3) Be diligent. In managing this process I had to follow up umpteen times with repair guys, contractors, delivery guys, renters, neighbors, rental management folks, you name it. From my experience it pays to be on top of it and follow up as much as it makes sense. Sears was pretty horrible when it came to scheduling folks, rescheduling multiple times. It felt a bit like ground hogs day, until finally they showed up at the wrong property with the wrong appliance after having confirmed three times the address and appliance that was being delivered. However, the very next day Home Depot showed up with zero notice whatsoever, so not much easier. Luckily with the few quirks in scheduling I happened to have a neighbor help in one case, and our contractor happened to be in the neighborhood for the unexpected Home Depot delivery. Whew!

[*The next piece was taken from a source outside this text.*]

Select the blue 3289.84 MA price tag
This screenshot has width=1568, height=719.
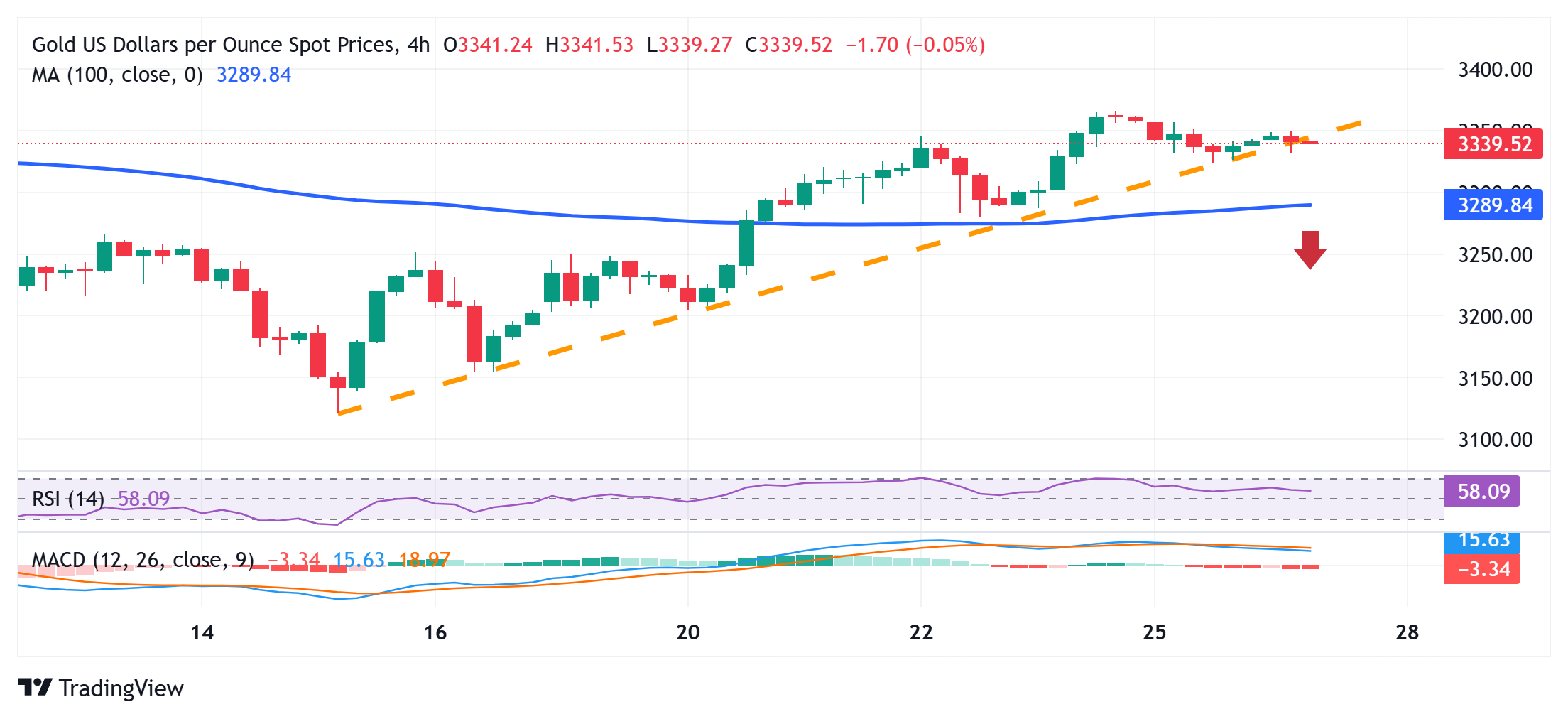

4) Diplomacy pays dividends. In dealing with repairs, it is very easy to get annoyed or worse. From my experience, there is a time for being nice and times when it is helpful to make it clear that you are unhappy. In communicating with folks within a condo, or vendors you have used repeatedly, it is particularly important to be nice and fair. You can build a lot of good will this way. However, there were a few times I had to complain about total lack of service, and this helped to have them take me seriously and help resolve the situation. I also ended up getting an extra $50 gift card from Sears.com for dealing with my hassle.

Any repairs/appliance nightmares to share?